Pipelines

This page is a good place to start and get an overview of Pipelines approach in general. For the details of the exact Pipeline, please, visit the corresponding page:

What are Pipelines?

Pipelines are a predefined collection of scripts/recipes that provide a way to run metric learning experiments by changing only the config. Pipelines require your data to be prepared in a special .csv file, described in details here.

Pipelines may help you if:

  • You have a dataset which format can be aligned with one required by a pipeline

  • You need reproducibility for your experiments

  • You prefer changing config over diving into the code

They will not work if:

  • You deal with a corner case and the flexibility of an existing Pipeline isn’t enough

How to work with Pipelines?

The recommended way is the following:

  1. Install OML: pip install open-metric-learning

  2. Prepare your dataset in the required format. (There are converters for 4 popular datasets).

  3. Go to Pipeline’s folder and copy .py script and its .yaml to your workdir. Modify the config if needed.

  4. Run the script via the command line.

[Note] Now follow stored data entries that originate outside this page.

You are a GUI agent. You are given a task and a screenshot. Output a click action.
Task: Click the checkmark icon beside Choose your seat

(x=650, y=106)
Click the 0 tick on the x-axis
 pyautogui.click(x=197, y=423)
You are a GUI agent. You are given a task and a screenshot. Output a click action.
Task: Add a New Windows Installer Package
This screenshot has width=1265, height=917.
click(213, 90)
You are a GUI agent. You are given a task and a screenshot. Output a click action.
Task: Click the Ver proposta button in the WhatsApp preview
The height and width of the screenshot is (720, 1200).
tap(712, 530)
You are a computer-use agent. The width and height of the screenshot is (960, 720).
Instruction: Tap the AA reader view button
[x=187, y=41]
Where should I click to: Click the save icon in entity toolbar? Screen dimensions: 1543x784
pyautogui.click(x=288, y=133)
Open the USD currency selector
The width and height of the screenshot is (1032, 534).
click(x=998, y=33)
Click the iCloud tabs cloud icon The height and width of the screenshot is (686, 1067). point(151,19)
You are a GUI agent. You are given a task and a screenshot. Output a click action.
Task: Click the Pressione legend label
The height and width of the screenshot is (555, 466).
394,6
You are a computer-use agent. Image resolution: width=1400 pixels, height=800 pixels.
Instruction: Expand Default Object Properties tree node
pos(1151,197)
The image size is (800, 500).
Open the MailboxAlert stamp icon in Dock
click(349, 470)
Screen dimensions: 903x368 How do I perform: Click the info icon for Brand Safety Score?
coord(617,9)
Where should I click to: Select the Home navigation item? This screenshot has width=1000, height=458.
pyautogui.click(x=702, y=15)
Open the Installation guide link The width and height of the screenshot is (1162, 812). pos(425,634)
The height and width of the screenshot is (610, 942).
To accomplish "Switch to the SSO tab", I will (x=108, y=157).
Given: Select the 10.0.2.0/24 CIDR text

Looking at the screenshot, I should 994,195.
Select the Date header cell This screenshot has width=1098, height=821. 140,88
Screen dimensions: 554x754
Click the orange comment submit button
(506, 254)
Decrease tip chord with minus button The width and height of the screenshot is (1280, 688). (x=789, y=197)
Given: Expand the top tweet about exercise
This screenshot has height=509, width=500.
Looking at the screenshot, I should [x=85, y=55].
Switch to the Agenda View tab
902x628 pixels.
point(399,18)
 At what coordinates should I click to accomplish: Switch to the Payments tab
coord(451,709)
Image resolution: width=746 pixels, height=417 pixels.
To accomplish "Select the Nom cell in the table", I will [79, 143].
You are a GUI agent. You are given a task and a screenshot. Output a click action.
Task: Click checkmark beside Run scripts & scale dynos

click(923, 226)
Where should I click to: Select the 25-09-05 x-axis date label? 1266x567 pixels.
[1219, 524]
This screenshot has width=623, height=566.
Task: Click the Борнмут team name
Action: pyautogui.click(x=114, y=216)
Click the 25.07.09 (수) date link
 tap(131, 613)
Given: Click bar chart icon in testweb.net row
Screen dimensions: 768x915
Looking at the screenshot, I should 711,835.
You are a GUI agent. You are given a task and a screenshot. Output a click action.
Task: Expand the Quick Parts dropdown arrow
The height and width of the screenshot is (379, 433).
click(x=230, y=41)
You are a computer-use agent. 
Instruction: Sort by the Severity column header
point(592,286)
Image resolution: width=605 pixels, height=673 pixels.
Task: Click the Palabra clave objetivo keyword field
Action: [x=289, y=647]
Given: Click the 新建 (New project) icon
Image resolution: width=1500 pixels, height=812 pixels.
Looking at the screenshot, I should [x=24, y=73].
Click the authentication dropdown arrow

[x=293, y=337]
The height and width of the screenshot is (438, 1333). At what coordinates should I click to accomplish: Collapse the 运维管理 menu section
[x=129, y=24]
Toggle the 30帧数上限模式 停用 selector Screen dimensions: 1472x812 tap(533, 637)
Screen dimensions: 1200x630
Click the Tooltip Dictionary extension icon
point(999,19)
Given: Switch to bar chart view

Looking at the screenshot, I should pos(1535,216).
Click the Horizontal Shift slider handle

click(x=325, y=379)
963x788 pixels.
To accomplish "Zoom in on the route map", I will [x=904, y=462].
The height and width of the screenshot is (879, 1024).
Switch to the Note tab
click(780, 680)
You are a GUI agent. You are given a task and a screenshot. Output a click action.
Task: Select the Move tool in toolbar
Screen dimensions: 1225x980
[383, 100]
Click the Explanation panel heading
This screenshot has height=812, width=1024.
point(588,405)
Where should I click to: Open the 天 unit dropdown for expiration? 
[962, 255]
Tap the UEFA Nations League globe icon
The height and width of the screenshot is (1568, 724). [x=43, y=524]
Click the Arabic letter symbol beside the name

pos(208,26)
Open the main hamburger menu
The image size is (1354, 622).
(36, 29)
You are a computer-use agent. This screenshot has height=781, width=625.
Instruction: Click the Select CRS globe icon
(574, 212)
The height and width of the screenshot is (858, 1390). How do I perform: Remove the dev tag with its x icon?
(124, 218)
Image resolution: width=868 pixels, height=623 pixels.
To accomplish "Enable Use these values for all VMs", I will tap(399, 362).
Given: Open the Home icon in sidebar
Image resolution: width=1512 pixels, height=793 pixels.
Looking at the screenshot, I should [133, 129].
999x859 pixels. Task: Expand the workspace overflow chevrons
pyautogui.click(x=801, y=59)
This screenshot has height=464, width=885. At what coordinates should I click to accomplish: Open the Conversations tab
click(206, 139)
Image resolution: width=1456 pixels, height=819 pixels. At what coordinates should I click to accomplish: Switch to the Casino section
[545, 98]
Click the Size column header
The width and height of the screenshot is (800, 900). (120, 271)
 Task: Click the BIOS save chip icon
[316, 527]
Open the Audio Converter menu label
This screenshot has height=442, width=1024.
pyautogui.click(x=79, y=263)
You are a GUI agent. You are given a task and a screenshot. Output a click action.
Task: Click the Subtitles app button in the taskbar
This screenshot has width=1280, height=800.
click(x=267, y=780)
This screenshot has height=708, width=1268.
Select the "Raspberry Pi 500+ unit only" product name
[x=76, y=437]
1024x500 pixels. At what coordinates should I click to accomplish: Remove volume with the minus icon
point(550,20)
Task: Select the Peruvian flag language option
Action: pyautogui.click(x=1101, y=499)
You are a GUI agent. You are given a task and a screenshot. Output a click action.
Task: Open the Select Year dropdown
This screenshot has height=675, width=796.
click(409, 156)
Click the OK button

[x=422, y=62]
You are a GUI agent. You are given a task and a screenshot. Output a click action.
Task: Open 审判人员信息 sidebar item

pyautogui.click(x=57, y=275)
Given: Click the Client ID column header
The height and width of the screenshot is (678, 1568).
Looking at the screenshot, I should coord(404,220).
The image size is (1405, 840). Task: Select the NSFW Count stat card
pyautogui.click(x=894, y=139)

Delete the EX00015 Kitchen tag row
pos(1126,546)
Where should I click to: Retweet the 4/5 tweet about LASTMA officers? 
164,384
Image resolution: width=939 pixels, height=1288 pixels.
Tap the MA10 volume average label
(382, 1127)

Minimal example of a Pipeline

Each Pipeline is built around 3 components:

  • Config file

  • Registry of classes & functions

  • Entrypoint function for a Pipeline + script to run it

Let’s consider an oversimplified example: we create a model and “validate” it via applying it to a tensor of ones using the predefined device:

pipeline.py (implements the logic of a Pipeline, part of OML package):

import torch
from registry import get_model

def toy_validation(config):
  model = get_model(config["model"]).eval()
  inp = torch.ones((1, 3, 32, 32)).float()
  output = model(inp.to(config["device"]))

registry.py (maps entity’s config to a Python constructor, part of OML package):

from torchvision.models import resnet18, resnet50

MODELS_REGISTRY = {"resnet18": resnet18, "resnet50": resnet50}

def get_model(config):
  return MODELS_REGISTRY[config["name"]](**config["args"])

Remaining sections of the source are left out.